Por que as mulheres sem filhos, especialmente quando amadurecem e passam da idade de tê-los, ainda são consideradas supérfluas, murchas, carentes, de uma maneira que os homens sem filhos raramente – ou nunca – seriam rejeitados? Enquanto um homem sem filhos continua sendo apenas um homem, a mulher sem filhos com frequência é vista como alguém que falhou de certa forma. Deixando de lado as dificuldades médicas, enquanto a falta de filhos masculina é vista em geral como uma decisão, a da mulher é considerada qualquer coisa desde um castigo (uma carreirista ameaçadora), um erro (idiota, desorganizada), um estado forçado (incapaz de agarrar um homem) ou tudo isso ao mesmo tempo.

De maneira reveladora, seja como for que uma mulher chegue a essa situação, ela se torna uma “submulher” porque se tornou sub-humana – tendo falhado no teste mais importante de seu destino biológico. O que é isso? Por que a folha de testes procriativa em branco de um sexo continua sendo tão mais carregada moralmente que a do outro? Além disso (não que eu queira que isso aconteça), por que não há uma cultura equivalente de “sub-homens” sem filhos?
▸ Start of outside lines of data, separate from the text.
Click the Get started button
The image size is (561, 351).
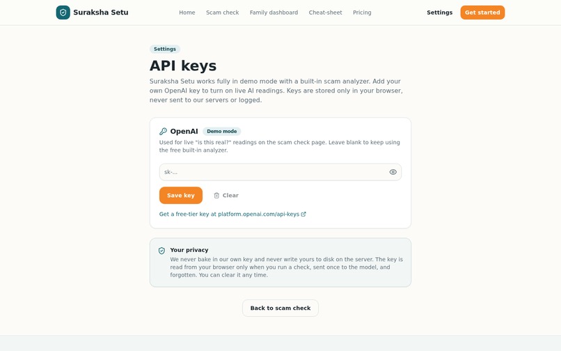pos(482,13)
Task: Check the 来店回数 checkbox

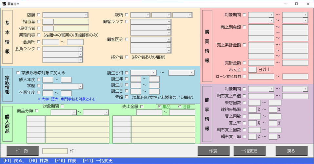Action: pos(244,103)
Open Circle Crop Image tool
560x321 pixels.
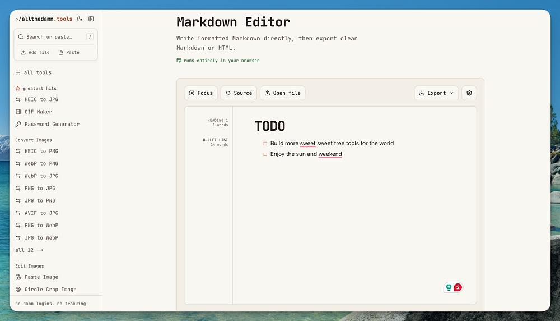pos(46,290)
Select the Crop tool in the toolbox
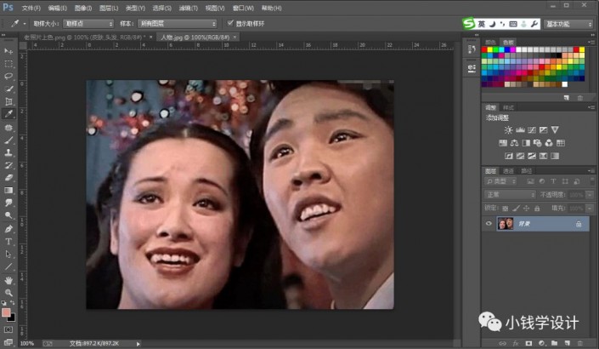The image size is (599, 349). 8,100
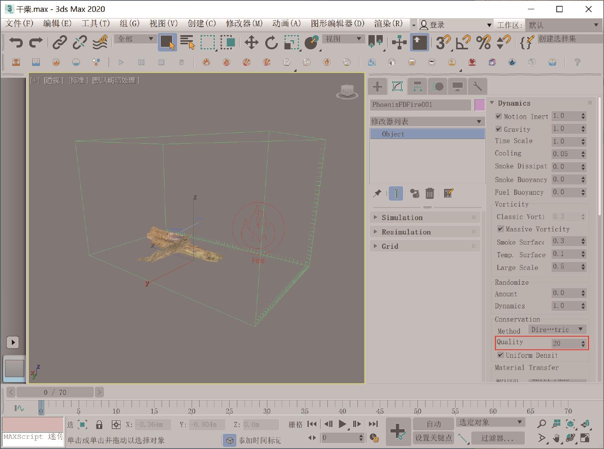Toggle the Massive Vorticity checkbox
604x449 pixels.
point(500,229)

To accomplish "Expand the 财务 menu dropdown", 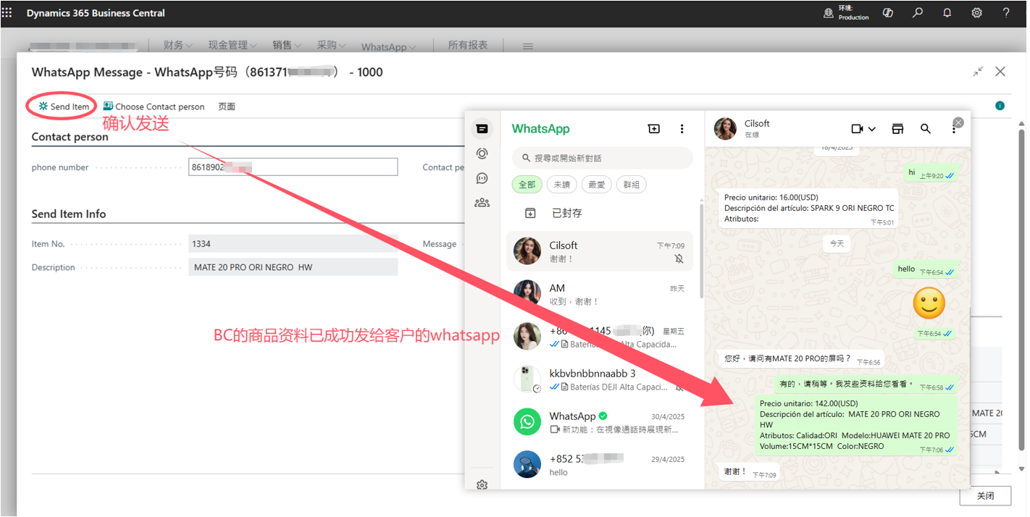I will pyautogui.click(x=177, y=46).
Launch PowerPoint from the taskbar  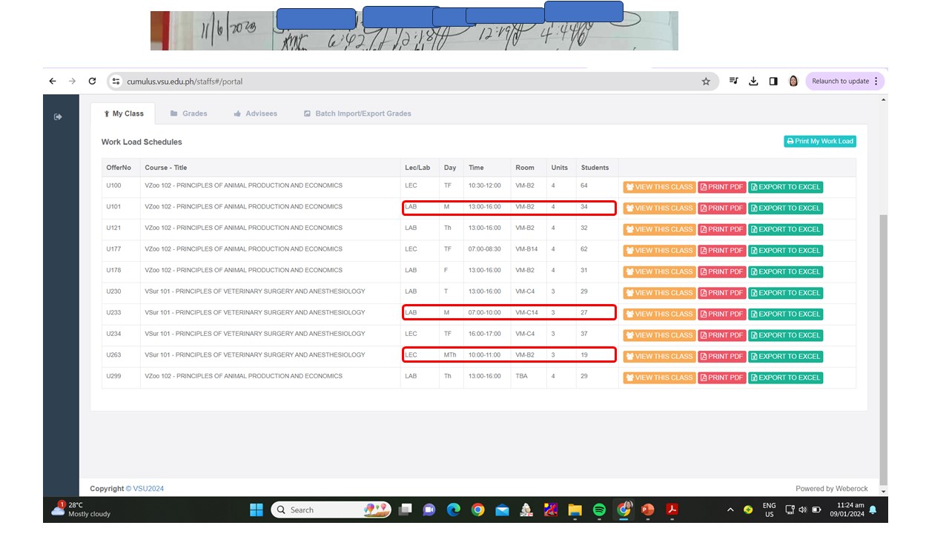click(x=647, y=510)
É claro, para algumas pessoas, a ausência de filhos é realmente a liberdade de filhos (para não falar em todas as outras realidades complicadas). No entanto, estou falando sobre mulheres que esperavam ter filhos e se veem interrogadas e ameaçadas porque não tiveram. Nesse contexto, o comentário de Aniston sobre não sentir que “falhou em alguma parte de seu feminismo” é intrigante. Um dia, o feminismo pode ter sido em parte (e de forma muito simplista) definido como mulheres que não têm filhos e se concentram em outras partes da vida. Ou o feminismo sugeria que não fazia sentido ser levada como uma sonâmbula, ou carregada em um trem, para a maternidade. O pêndulo balançou no outro sentido, com a falta de filhos hoje considerada antifeminista, e até antifeminina? Alguns insistem em pensar que uma mulher só é realmente feminina quando seu organismo cuspiu um ou dois rebentos?

Seguindo com os comentários de Aniston sobre ter “parido” e “criado” muitas coisas (supostamente projetos profissionais), seu ponto principal é sólido, mas quão revelador o fato de que ela sentiu necessidade de empregar o imaginário de parto/materno. Quando você ouviu pela última vez um homem dizer que, embora não tenha filhos, “ejaculei esperma que penetrou com sucesso o óvulo de muitos projetos”? Mesmo quando os homens “geram” esquemas – algo que não se ouve com frequência –, é apenas uma expressão, sem um sentido anexo de angústia ou defensibilidade. O fato de que qualquer mulher sem filhos se sinta levada a legitimar suas conquistas apropriando-se de terminologia maternal me enfurece em nome delas.

Portanto, o último ponto de Aniston foi o único inválido. Ela diz que é injusto que as pessoas as pressionem a ter filhos, mas não são realmente as “pessoas”, são? Falando de modo geral, os homens não sofrem uma pressão constante para explicar sua falta de prole. São geralmente as mulheres sem filhos, e não apenas as famosas, que enfrentam as perguntas invasivas, comentários maldosos, piedade humilhante, e até crueldade e gratificação.

Tudo isso está acontecendo quando as razões para a falta de filhos nas mulheres são geralmente complexas e inúmeras, muitas vezes indo muito além da opção pessoal, às vezes profundamente dolorosas e acima de tudo são as preocupações mais particulares. O interrogatório em grande escala, as armadilhas e a propriedade moral comunitária da mulher sem filhos devem parar. O útero não utilizado de uma mulher pode ser qualquer coisa, desde uma opção pessoal até o drama de sua vida e todas as variações intermediárias, mas pertence somente a ela.